Stored items:
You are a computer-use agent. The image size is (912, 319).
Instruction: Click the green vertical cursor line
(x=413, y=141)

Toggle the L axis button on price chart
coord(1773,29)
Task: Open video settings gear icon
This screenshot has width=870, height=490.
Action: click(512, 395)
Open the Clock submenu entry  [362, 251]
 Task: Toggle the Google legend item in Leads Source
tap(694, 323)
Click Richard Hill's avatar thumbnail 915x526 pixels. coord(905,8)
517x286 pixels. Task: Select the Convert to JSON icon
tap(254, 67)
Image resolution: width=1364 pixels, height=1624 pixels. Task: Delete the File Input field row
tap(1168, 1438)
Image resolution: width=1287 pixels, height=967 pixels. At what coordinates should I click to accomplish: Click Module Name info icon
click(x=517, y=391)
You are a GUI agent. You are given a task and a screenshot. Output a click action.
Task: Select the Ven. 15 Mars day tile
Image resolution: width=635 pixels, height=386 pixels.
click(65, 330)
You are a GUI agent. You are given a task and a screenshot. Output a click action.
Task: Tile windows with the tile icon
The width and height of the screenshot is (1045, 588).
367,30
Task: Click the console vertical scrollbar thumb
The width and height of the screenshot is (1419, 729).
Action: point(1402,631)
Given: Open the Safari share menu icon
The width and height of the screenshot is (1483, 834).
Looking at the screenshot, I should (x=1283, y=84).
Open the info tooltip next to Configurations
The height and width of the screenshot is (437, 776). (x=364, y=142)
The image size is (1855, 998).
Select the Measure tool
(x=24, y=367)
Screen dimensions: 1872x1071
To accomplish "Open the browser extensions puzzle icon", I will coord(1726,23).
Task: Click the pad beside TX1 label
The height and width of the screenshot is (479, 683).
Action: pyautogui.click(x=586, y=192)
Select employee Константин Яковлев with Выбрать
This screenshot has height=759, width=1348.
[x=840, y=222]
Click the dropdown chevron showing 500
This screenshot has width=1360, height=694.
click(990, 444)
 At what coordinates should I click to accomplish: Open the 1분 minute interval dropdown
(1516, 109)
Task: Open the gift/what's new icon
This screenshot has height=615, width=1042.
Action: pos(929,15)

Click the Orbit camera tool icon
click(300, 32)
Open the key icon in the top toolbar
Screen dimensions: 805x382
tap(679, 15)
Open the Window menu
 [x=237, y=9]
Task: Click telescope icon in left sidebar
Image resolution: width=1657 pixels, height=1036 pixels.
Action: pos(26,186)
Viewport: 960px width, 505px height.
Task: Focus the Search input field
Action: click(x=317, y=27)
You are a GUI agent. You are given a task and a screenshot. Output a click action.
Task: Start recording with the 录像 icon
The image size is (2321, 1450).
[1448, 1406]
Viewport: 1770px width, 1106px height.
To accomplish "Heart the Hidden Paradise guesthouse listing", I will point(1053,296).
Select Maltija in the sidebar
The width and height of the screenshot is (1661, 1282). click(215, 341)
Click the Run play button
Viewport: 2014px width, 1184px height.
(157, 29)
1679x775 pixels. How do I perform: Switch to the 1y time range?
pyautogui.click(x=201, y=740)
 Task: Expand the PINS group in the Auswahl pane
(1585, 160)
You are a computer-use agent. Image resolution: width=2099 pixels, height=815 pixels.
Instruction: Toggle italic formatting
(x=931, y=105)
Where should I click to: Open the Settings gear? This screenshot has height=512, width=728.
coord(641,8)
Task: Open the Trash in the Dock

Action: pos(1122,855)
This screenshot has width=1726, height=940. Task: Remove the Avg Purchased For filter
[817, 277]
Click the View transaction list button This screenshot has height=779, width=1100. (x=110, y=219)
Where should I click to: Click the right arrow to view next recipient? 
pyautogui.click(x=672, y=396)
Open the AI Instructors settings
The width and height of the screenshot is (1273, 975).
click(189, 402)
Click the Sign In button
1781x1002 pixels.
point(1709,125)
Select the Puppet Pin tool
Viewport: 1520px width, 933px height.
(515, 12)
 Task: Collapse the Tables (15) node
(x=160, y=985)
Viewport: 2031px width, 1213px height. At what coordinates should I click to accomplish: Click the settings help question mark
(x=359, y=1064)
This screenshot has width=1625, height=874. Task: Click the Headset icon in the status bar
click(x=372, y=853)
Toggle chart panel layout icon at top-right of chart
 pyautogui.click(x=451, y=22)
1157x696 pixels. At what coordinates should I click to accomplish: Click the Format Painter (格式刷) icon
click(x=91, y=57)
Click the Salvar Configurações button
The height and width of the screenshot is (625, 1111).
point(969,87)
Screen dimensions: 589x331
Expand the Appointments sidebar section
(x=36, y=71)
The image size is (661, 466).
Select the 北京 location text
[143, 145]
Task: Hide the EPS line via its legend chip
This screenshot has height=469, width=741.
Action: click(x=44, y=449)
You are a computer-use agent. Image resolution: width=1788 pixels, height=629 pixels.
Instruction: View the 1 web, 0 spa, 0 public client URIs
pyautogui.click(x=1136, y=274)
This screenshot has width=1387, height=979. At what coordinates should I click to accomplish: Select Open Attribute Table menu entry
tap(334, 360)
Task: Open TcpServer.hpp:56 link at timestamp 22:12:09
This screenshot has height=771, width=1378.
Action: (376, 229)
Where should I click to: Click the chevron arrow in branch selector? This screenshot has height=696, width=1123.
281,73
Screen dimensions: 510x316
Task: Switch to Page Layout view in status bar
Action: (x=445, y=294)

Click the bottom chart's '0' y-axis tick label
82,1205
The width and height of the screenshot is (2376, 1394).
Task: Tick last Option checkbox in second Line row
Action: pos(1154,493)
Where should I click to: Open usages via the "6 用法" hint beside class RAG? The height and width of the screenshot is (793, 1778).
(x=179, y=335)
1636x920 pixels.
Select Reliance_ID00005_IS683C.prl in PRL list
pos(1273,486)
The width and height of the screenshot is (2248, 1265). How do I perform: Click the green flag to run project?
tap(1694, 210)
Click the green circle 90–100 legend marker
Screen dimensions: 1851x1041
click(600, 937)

> **The task**
Would you retype all of the data exactly as shown?

> **Answer to the problem**
You are a computer-use agent. The image size is (912, 319).
Instruction: Click the green vertical cursor line
(x=413, y=141)

Toggle the L axis button on price chart
coord(1773,29)
Task: Open video settings gear icon
This screenshot has width=870, height=490.
Action: click(512, 395)
Open the Clock submenu entry  [362, 251]
 Task: Toggle the Google legend item in Leads Source
tap(694, 323)
Click Richard Hill's avatar thumbnail 915x526 pixels. coord(905,8)
517x286 pixels. Task: Select the Convert to JSON icon
tap(254, 67)
Image resolution: width=1364 pixels, height=1624 pixels. Task: Delete the File Input field row
tap(1168, 1438)
Image resolution: width=1287 pixels, height=967 pixels. At what coordinates should I click to accomplish: Click Module Name info icon
click(x=517, y=391)
You are a GUI agent. You are given a task and a screenshot. Output a click action.
Task: Select the Ven. 15 Mars day tile
Image resolution: width=635 pixels, height=386 pixels.
click(65, 330)
You are a GUI agent. You are given a task and a screenshot. Output a click action.
Task: Tile windows with the tile icon
The width and height of the screenshot is (1045, 588).
367,30
Task: Click the console vertical scrollbar thumb
The width and height of the screenshot is (1419, 729).
Action: point(1402,631)
Given: Open the Safari share menu icon
The width and height of the screenshot is (1483, 834).
Looking at the screenshot, I should (x=1283, y=84).
Open the info tooltip next to Configurations
The height and width of the screenshot is (437, 776). (x=364, y=142)
The image size is (1855, 998).
Select the Measure tool
(x=24, y=367)
Screen dimensions: 1872x1071
To accomplish "Open the browser extensions puzzle icon", I will coord(1726,23).
Task: Click the pad beside TX1 label
The height and width of the screenshot is (479, 683).
Action: pyautogui.click(x=586, y=192)
Select employee Константин Яковлев with Выбрать
This screenshot has height=759, width=1348.
[x=840, y=222]
Click the dropdown chevron showing 500
This screenshot has width=1360, height=694.
click(990, 444)
 At what coordinates should I click to accomplish: Open the 1분 minute interval dropdown
(1516, 109)
Task: Open the gift/what's new icon
This screenshot has height=615, width=1042.
Action: pos(929,15)

Click the Orbit camera tool icon
click(300, 32)
Open the key icon in the top toolbar
Screen dimensions: 805x382
tap(679, 15)
Open the Window menu
 [x=237, y=9]
Task: Click telescope icon in left sidebar
Image resolution: width=1657 pixels, height=1036 pixels.
Action: pos(26,186)
Viewport: 960px width, 505px height.
Task: Focus the Search input field
Action: click(x=317, y=27)
You are a GUI agent. You are given a task and a screenshot. Output a click action.
Task: Start recording with the 录像 icon
The image size is (2321, 1450).
[1448, 1406]
Viewport: 1770px width, 1106px height.
To accomplish "Heart the Hidden Paradise guesthouse listing", I will point(1053,296).
Select Maltija in the sidebar
The width and height of the screenshot is (1661, 1282). click(215, 341)
Click the Run play button
Viewport: 2014px width, 1184px height.
(157, 29)
1679x775 pixels. How do I perform: Switch to the 1y time range?
pyautogui.click(x=201, y=740)
 Task: Expand the PINS group in the Auswahl pane
(1585, 160)
You are a computer-use agent. Image resolution: width=2099 pixels, height=815 pixels.
Instruction: Toggle italic formatting
(x=931, y=105)
Where should I click to: Open the Settings gear? This screenshot has height=512, width=728.
coord(641,8)
Task: Open the Trash in the Dock

Action: pos(1122,855)
This screenshot has width=1726, height=940. Task: Remove the Avg Purchased For filter
[817, 277]
Click the View transaction list button This screenshot has height=779, width=1100. (x=110, y=219)
Where should I click to: Click the right arrow to view next recipient? 
pyautogui.click(x=672, y=396)
Open the AI Instructors settings
The width and height of the screenshot is (1273, 975).
click(189, 402)
Click the Sign In button
1781x1002 pixels.
point(1709,125)
Select the Puppet Pin tool
Viewport: 1520px width, 933px height.
(515, 12)
 Task: Collapse the Tables (15) node
(x=160, y=985)
Viewport: 2031px width, 1213px height. At what coordinates should I click to accomplish: Click the settings help question mark
(x=359, y=1064)
This screenshot has width=1625, height=874. Task: Click the Headset icon in the status bar
click(x=372, y=853)
Toggle chart panel layout icon at top-right of chart
 pyautogui.click(x=451, y=22)
1157x696 pixels. At what coordinates should I click to accomplish: Click the Format Painter (格式刷) icon
click(x=91, y=57)
Click the Salvar Configurações button
The height and width of the screenshot is (625, 1111).
point(969,87)
Screen dimensions: 589x331
Expand the Appointments sidebar section
(x=36, y=71)
The image size is (661, 466).
Select the 北京 location text
[143, 145]
Task: Hide the EPS line via its legend chip
This screenshot has height=469, width=741.
Action: click(x=44, y=449)
You are a computer-use agent. Image resolution: width=1788 pixels, height=629 pixels.
Instruction: View the 1 web, 0 spa, 0 public client URIs
pyautogui.click(x=1136, y=274)
This screenshot has width=1387, height=979. At what coordinates should I click to accomplish: Select Open Attribute Table menu entry
tap(334, 360)
Task: Open TcpServer.hpp:56 link at timestamp 22:12:09
This screenshot has height=771, width=1378.
Action: (376, 229)
Where should I click to: Click the chevron arrow in branch selector? This screenshot has height=696, width=1123.
281,73
Screen dimensions: 510x316
Task: Switch to Page Layout view in status bar
Action: (x=445, y=294)

Click the bottom chart's '0' y-axis tick label
82,1205
The width and height of the screenshot is (2376, 1394).
Task: Tick last Option checkbox in second Line row
Action: pos(1154,493)
Where should I click to: Open usages via the "6 用法" hint beside class RAG? The height and width of the screenshot is (793, 1778).
(x=179, y=335)
1636x920 pixels.
Select Reliance_ID00005_IS683C.prl in PRL list
pos(1273,486)
The width and height of the screenshot is (2248, 1265). How do I perform: Click the green flag to run project?
tap(1694, 210)
Click the green circle 90–100 legend marker
Screen dimensions: 1851x1041
click(600, 937)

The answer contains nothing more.